We had to move her into the care center in Myrtle Point for the last few years of her life because we could not find competent in-home care in the area. The last year she was home, she was in and out of the hospital with digestive issues every few weeks. The caretakers could not boil water.
Initially, in the care center, the converted Mast Hospital, she had a room upstairs where the full nursing care was located.
“David, I think this is the room we were in when you were born,” Mom said to me on my initial visit. In those years, birthing mothers were often kept in the hospital for an entire week or more.
Later, when a room came available, we moved Mom downstairs to the assisted living portion of the center. She was happier there, but she would have preferred to be home.
At one point, two of her sisters were in the care center with her. Lila and Audrey were both there. Of the three, Mom was the oldest, and she took personal responsibility for the care of her sisters.
Once, she said, “I would like to escape this place, but I can’t leave Lila here by herself.”
Mom became somewhat bitter as she recognized her approaching death. She had enjoyed many years where she was the matriarch of the large extended Davenport and Larsen families. She said to me during one visit, “People are just going to have to learn to get along without me.”
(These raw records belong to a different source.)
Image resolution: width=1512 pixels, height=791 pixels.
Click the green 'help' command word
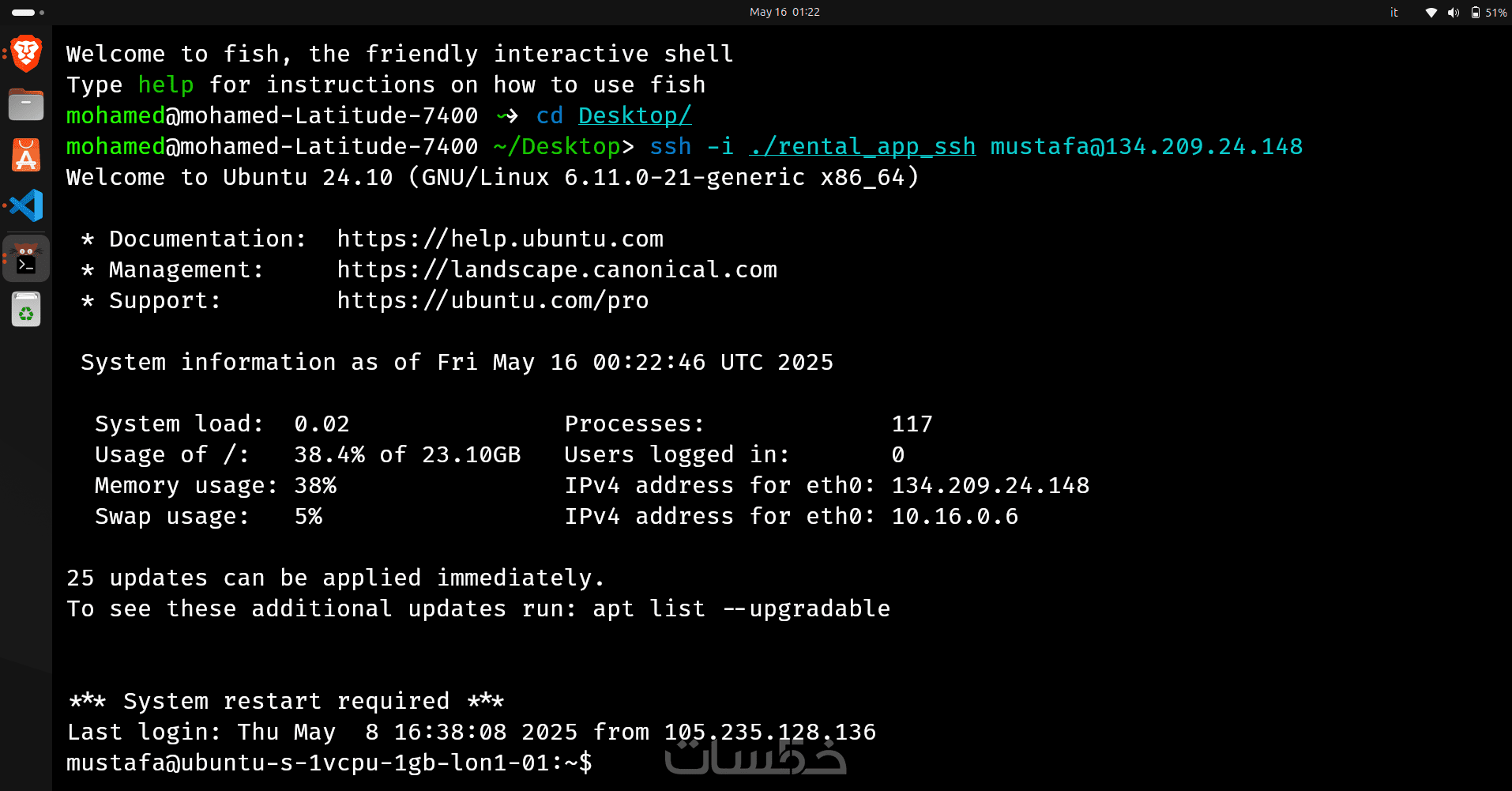coord(166,85)
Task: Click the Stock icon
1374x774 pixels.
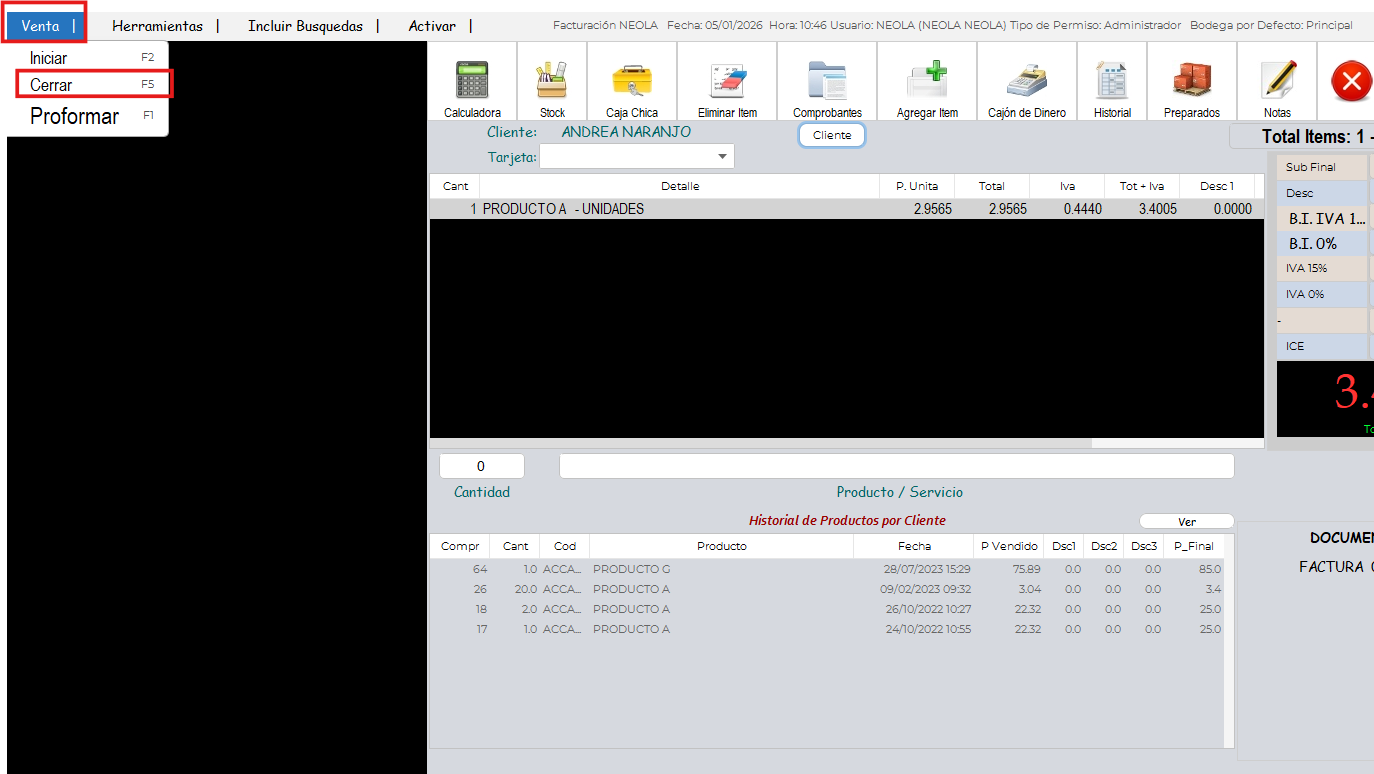Action: pos(552,81)
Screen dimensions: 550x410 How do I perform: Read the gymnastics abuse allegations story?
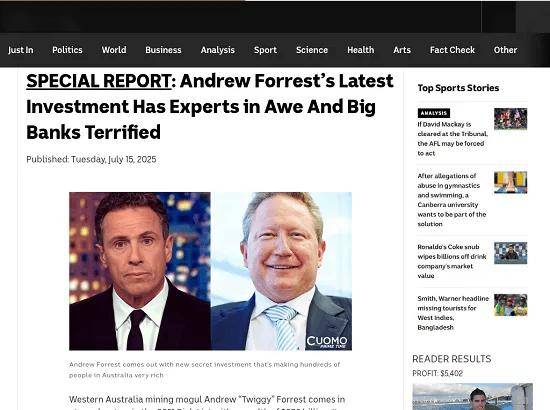point(452,200)
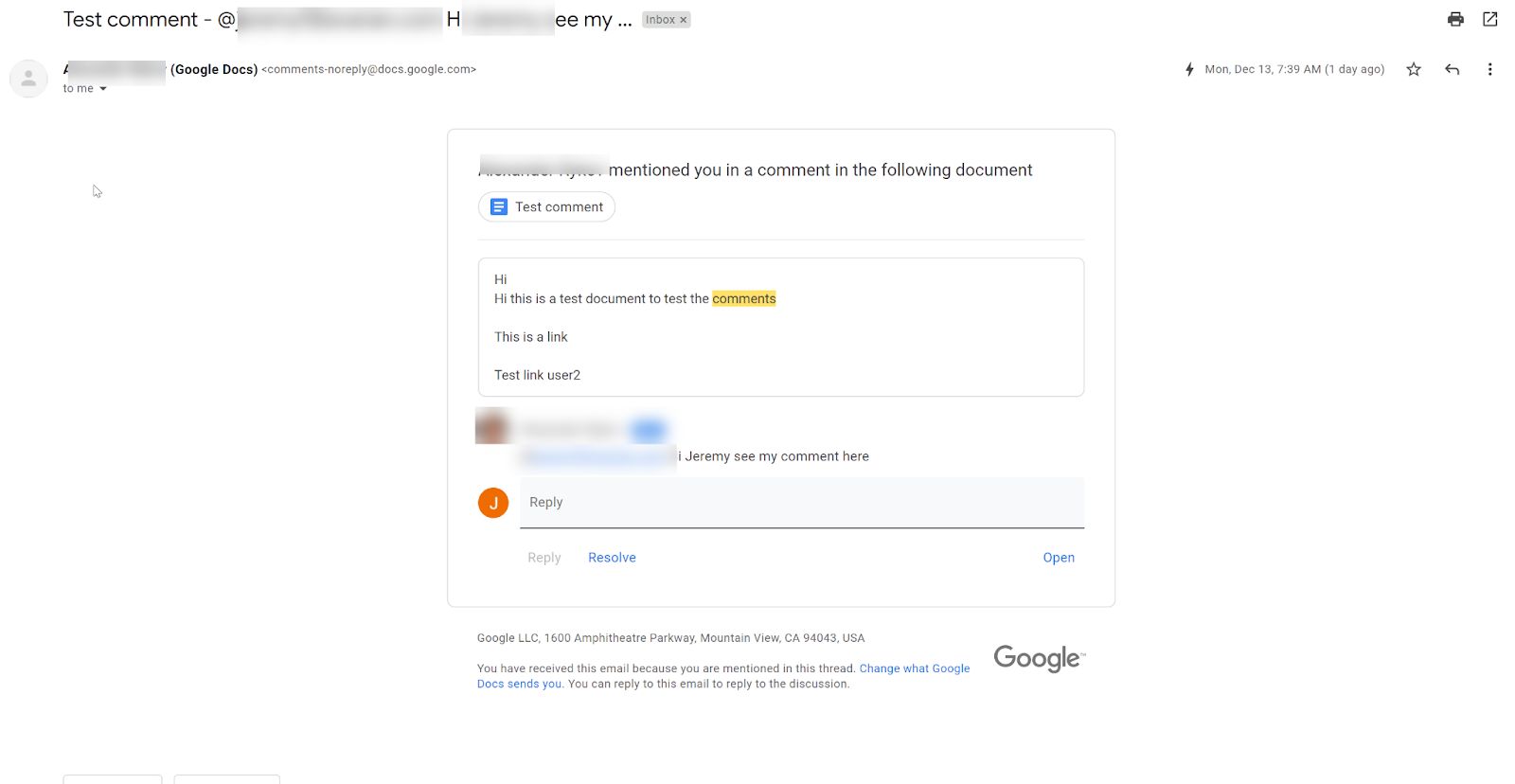Click the orange J reply avatar
The width and height of the screenshot is (1515, 784).
pos(492,503)
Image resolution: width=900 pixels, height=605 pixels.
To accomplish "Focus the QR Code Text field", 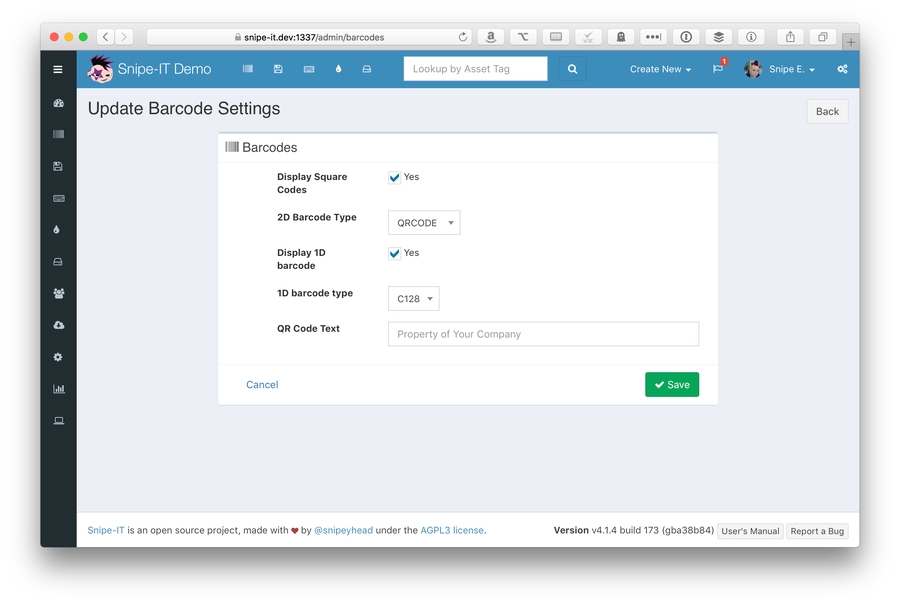I will 543,334.
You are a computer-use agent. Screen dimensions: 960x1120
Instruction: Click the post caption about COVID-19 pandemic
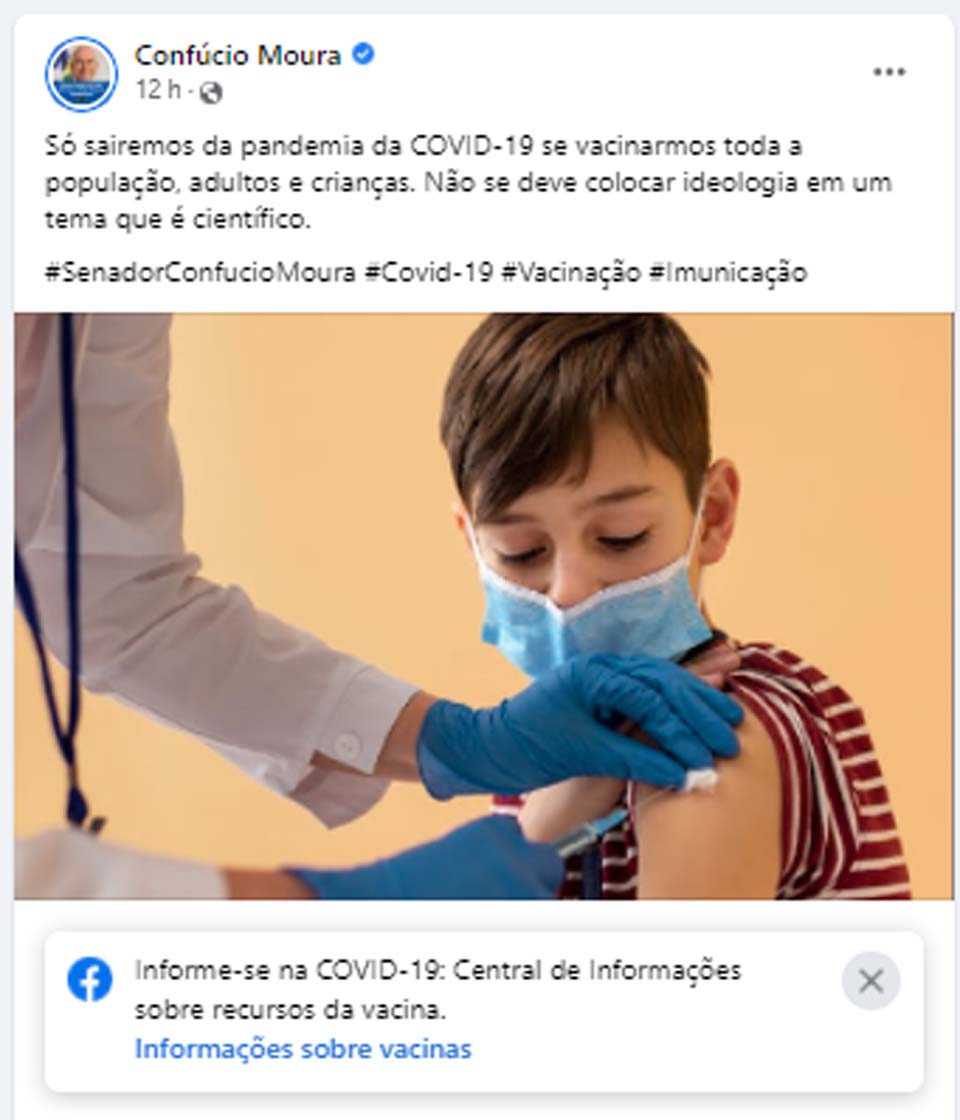point(468,182)
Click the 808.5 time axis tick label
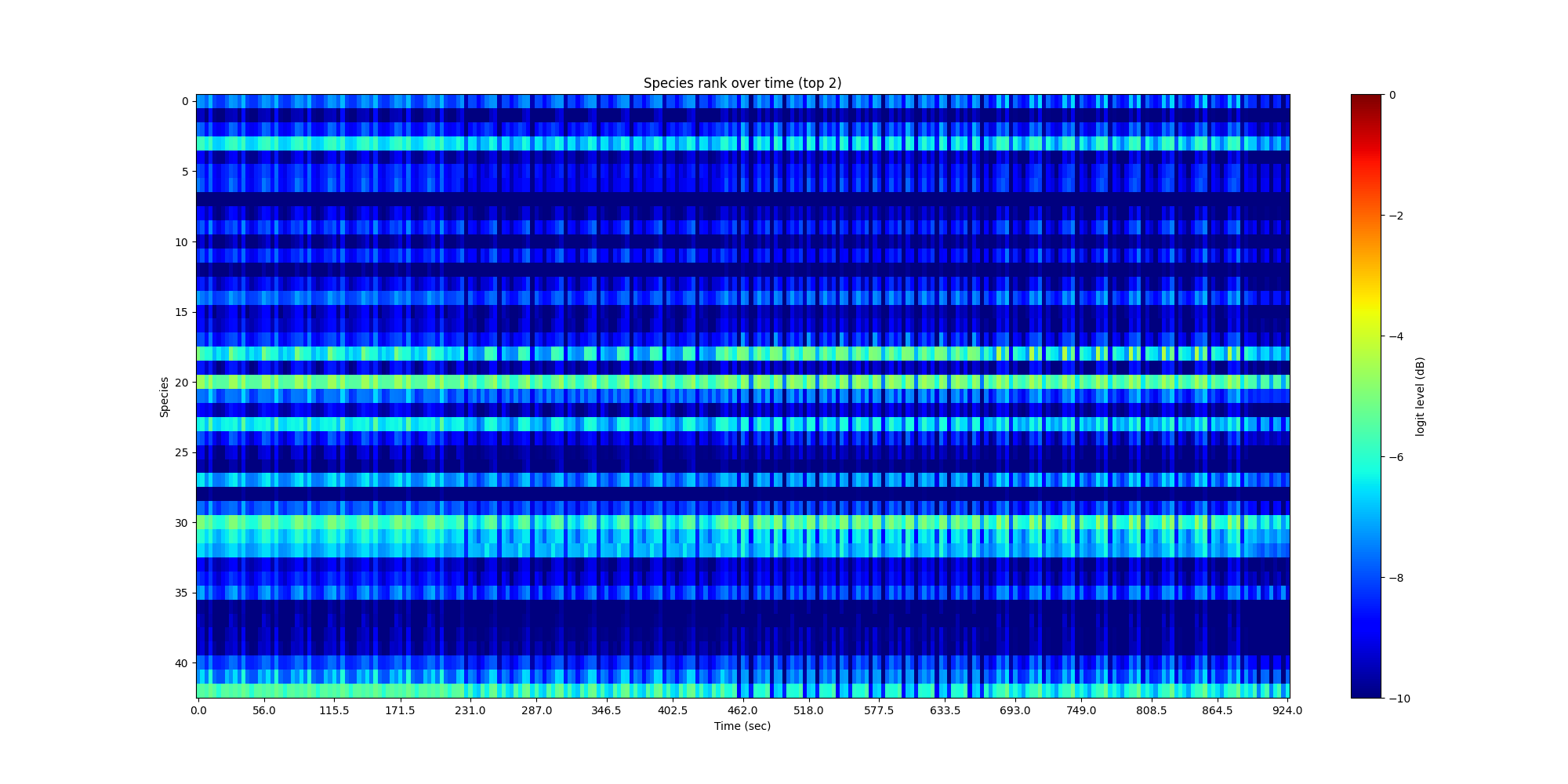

“Mom,” I said. “Your example will guide many people for the rest of their lives.” I am not sure that helped her cope with her pending death much.
The care centers tend to eat through a person’s assets quickly. We were very close to the point of going to state and placing her on Medicaid. She was down to her last few dollars when she had a stroke. She was in the hospital for almost a week following that stroke and then returned to the care center in Myrtle Point, where she died a few days later. On my last visit with her in the care center, she was able to sit up and stand with assistance, but she did not acknowledge anyone. And she never spoke.
She lived 98 years, 6 months, and 11 days. She left four kids, 13 grandchildren, and 27 great-grandchildren.